Passé le guichet d’accueil, débute une interminable file qui serpente sur le chemin jusqu’au château. Nous sommes en pleine saison touristique, ce n’est donc pas vraiment une surprise. Cette attente nous permet tout de même de profiter de la magie des lieux. On dispose d’un point de vue unique sur le château, ses murs immaculés, ses nombreux toits et moulures. C’est à couper le souffle.

Peu à peu, le chemin se réduit et le piétinement s’accentue. En se rapprochant, on aperçoit de mieux en mieux le château et ses multiples toitures élégantes. C’est drôle quand on y pense. Je n’y connais strictement rien en architecture, et pourtant mon amour pour le Japon est en grande partie nourri par ce patrimoine à nul autre semblable.

Mes souvenirs ne sont plus très précis, mais il me semble qu’on accède à un premier point de vue sur la ville avant d’entrer réellement dans le château.

Le sentier nous emmène enfin aux portes du château, et nous pénétrons dans un sas destiné à se déchausser. Une fois nos chaussures emballées dans un sac plastique, nous avons le plaisir de fouler le parquet patiné par le temps. L’intérieur boisé est magnifique. Le problème, c’est qu’on ne voit rien d’autre que du bois. Le rez-de-chaussée est un espace vide, tout juste décoré de quelques lampes.

Nous progressons doucement en direction du 1er étage. Sur le chemin, nous croisons quand même une maquette du château – en bois bien entendu.

A ce moment-là, il me semble impensable qu’un si beau château ne dispose pas de quelques reliques d’époque, armes ou estampes, ou de quelques panneaux retraçant l’histoire des lieux. Quelques jours plus tôt, nous avions visité le château d’Hiroshima, qui est un véritable musée. D’où ma déception…

Mais chaque étage s’avère aussi vide que le précédent. Nous accédons au dernier palier par un escalier escarpé, et les guides nous font passer par petits groupes. Le dernier étage, point d’orgue du circuit, permet d’avoir un point de vue unique sur les alentours. Sauf que toutes les fenêtres ont été grillagées pour éviter les incidents.

À ce stade, la foule ne forme qu’un corps immense, quelque peu étouffant. Les visiteurs sont massés contre les fenêtres, espérant profiter de la vue avant d’être poussés vers l’avant. Heureusement par endroit, le grillage a été amoché par quelque touriste indélicat.

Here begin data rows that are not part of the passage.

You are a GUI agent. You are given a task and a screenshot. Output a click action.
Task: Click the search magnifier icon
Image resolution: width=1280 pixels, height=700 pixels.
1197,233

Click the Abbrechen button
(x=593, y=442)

Tout le monde en profite pour glisser son objectif dans l’interstice et prendre quelques photos. Et voilà, la visite est presque terminée, direction la sortie.

Crédit photo : M. (Paris)

Étrangement, la fin de la promenade est plus agréable. La foule est plus éparse, et chacun avance à son rythme. On peut s’attarder sur des détails, se poser près d’une fenêtre, et même faire de petites glissades en chaussettes sur les parquets.

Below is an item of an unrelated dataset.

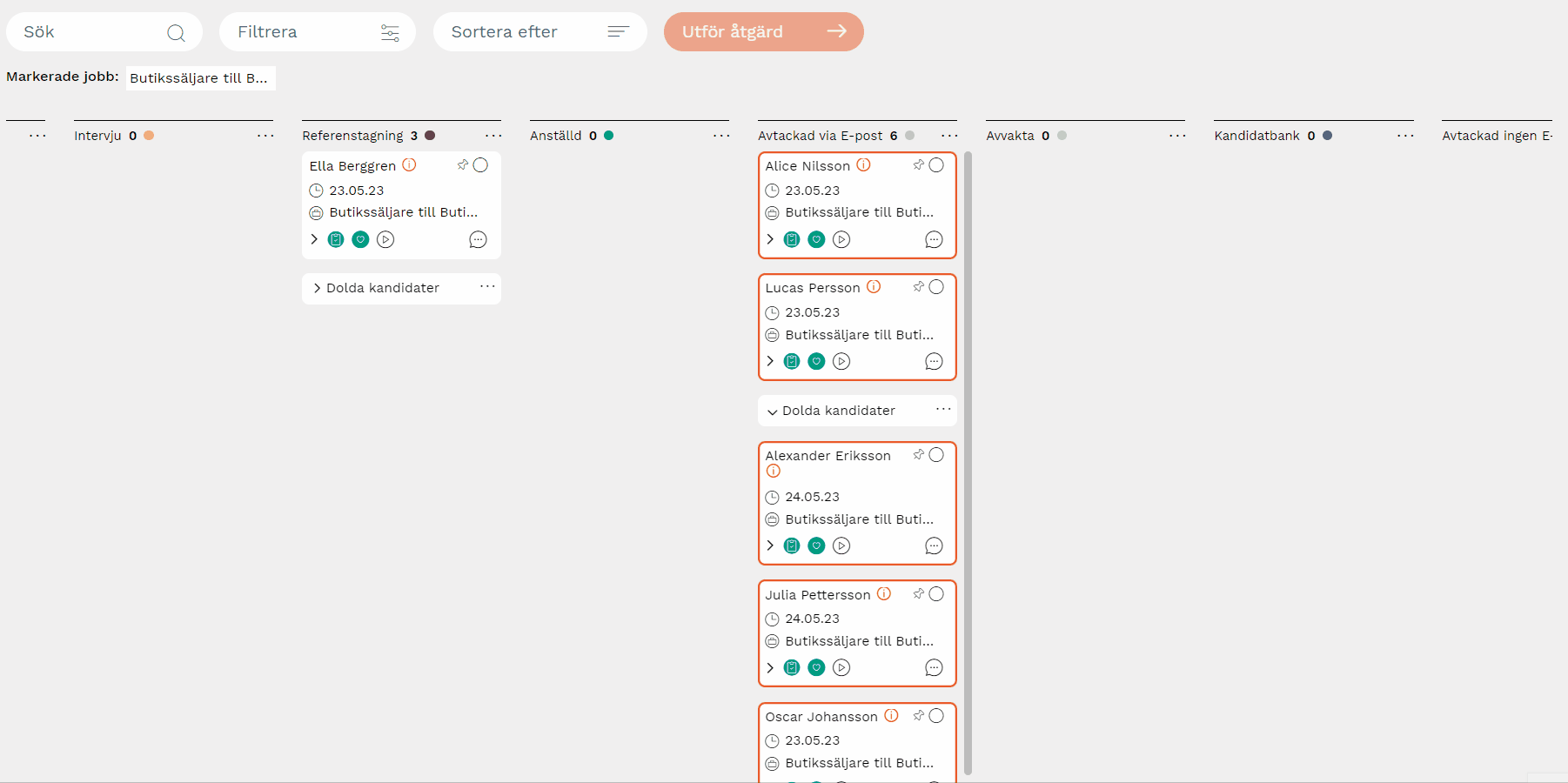Tick the selection circle on Lucas Persson's card

click(936, 287)
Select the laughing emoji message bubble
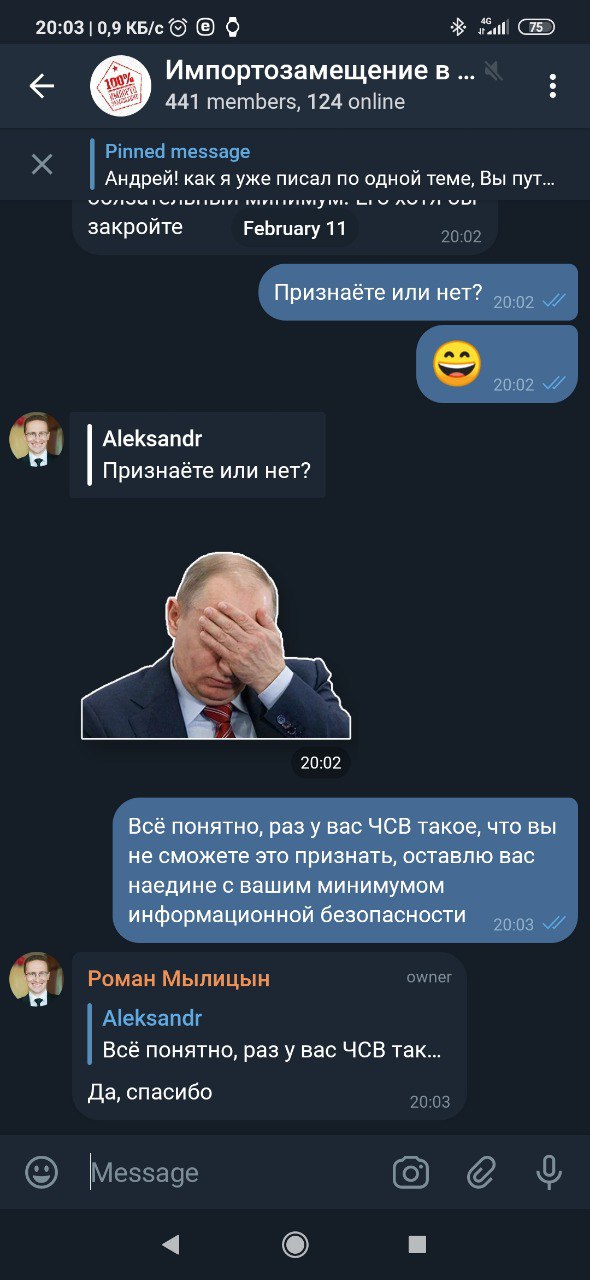 (x=497, y=364)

Une fois rechaussés, nous parvenons à l’arrière du château, à côté de quelques cerisiers plus maigres que leurs confrères du parc. La visite a duré environ 3h. Il nous reste du temps à tuer, alors on prend quelques dernières photos. On s’attarde, on traîne, on sait que c’est la fin. Dans moins de 48h nous serons dans l’avion du retour…

La silhouette du château d’Himeji découpée dans le ciel blanc reste l’une des images les plus iconiques de mon voyage au Japon. Sa beauté fascine autant qu’elle nous écrase. Mais sa visite brise un peu le charme, et son intérieur est triste comme cette journée nuageuse, comme mes photos ratées.

 

Note : Comme vous avez pu le constater, certaines photos ne sont pas de moi. Pour les besoins de cet article, j’ai utilisé quelques photos d’un de mes compagnons de voyage. Les clichés concernés sont crédités.